EXCERPTED PASSAGE –

(gepresenteerd tijdens de PATT-22 conferentie in Delft op 25 Augustus 2009) Summary
It has long been established that limited language proficiency results in poor learning outcomes for all subjects. However, language learning does not only take place in language classes, but instead across a broad spectrum of didactic settings, including technology classrooms. Moreover, technological practice often involves the use of language, particularly when it attempts to find a solution for human needs and wants. These needs can only be expressed and understood through the use of language. In other words, language does not just provide the means to deliver technology content, but it is also an inherent part of already existing learning targets in a technology curriculum. The teaching materials presented in this article were developed in collaboration between experts in language pedagogy and experts in design pedagogy. All materials were tested, evaluated and revised. The project has provided design and technology teachers, as well as teacher trainers, with prototypical materials, that may help them to integrate language pedagogy in their work. 1 Language proficiency in the technology classroom. In the Netherlands, a large group of students, often with a non-Western background, is facing considerable academic problems at school, due to limited language proficiency. In subjects like mathematics, the effects of limited language proficiency on subject mastery have extensively been researched. (Boer C. van den, 2003). Two aspects of poor language proficiency have become particularly apparent: limited awareness of the problems and lowering of demands by teachers.
Firstly, both the students and the teachers have limited awareness of these problems. They presume mutual understanding and attribute academic problems to difficulties with subject matter, rather than to language skills or a combination of these. One of the underlying reasons is that teachers and students do not recognize the gap between basic interpersonal communicative skills (BICS) and cognitive academic language proficiency (CALP) (Cummins J. 2009). Students seem to be able to express themselves well using every day language and their academic language skills may subsequently be overestimated. As a result, language is not targeted by the teacher as a source of the problem. (Van Eerde, 2008) Secondly, teachers often lower cognitive and linguistic demands when faced with these difficulties. That in turn has a negative effect on learning outcomes for these students (Hajer, 2009). Obviously language is the medium through which one learns in didactic settings. Consequently, technology teachers, like other subject teachers, need to address language problems in order to get content matter across. Language, however, is not just the medium through which one learns a subject, it is also a target. More specifically for the field of technology education, there are several key aspects of the intertwined nature of language and subject teaching.
Technology as well as science, is to some extent a language in itself, since it has its own vocabulary and syntax. Mastery of the language that comes with the subject is mastery of the subject itself.
The term “energy” for example, has a specific, reserved meaning in science [and technology sic]. Yet it has a very unscientific range of applications beyond that discipline when children in class claim they “have no energy today!” Nonetheless, effective teaching and learning should still have enabled the child to gain a grasp of the notion of the principle of the conservation of energy. The word “energy” in the dedicated scientific sense is loaded with meaning and shared across the scientific community (Parkinson, 1999)

DATA SHOWN –
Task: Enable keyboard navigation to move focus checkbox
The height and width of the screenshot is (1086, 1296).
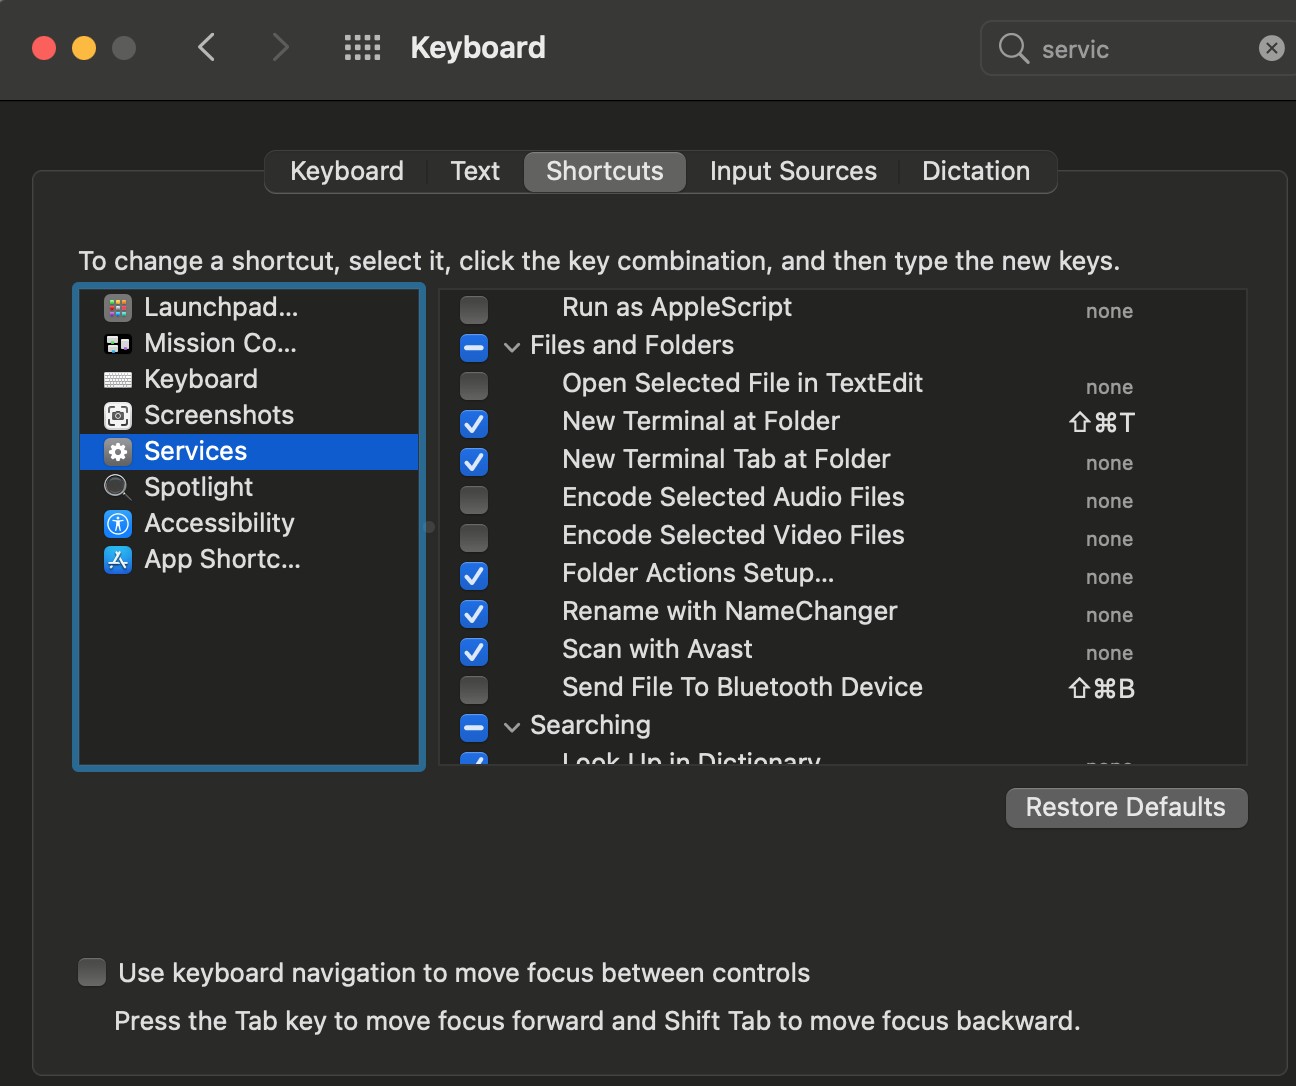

SET TASKS –
(A) Answer these questions about the paper on language in technology education, one per line:
(i) Which two groups of experts worked together to develop the teaching materials?
(ii) Which two aspects of poor language proficiency have become particularly apparent?
(iii) What kind of meaning does the term "energy" have in science?
(B) Reproduce the stretch of the paper on language in technology education from "Technology as well" through "the subject itself." word for word.
The lines are not needed for anything here.

ANSWERS IN ORDER –
(A)
(i) Experts in language pedagogy and experts in design pedagogy.
(ii) Limited awareness of the problems and lowering of demands by teachers.
(iii) A specific, reserved meaning.

(B)
Technology as well as science, is to some extent a language in itself, since it has its own vocabulary and syntax. Mastery of the language that comes with the subject is mastery of the subject itself.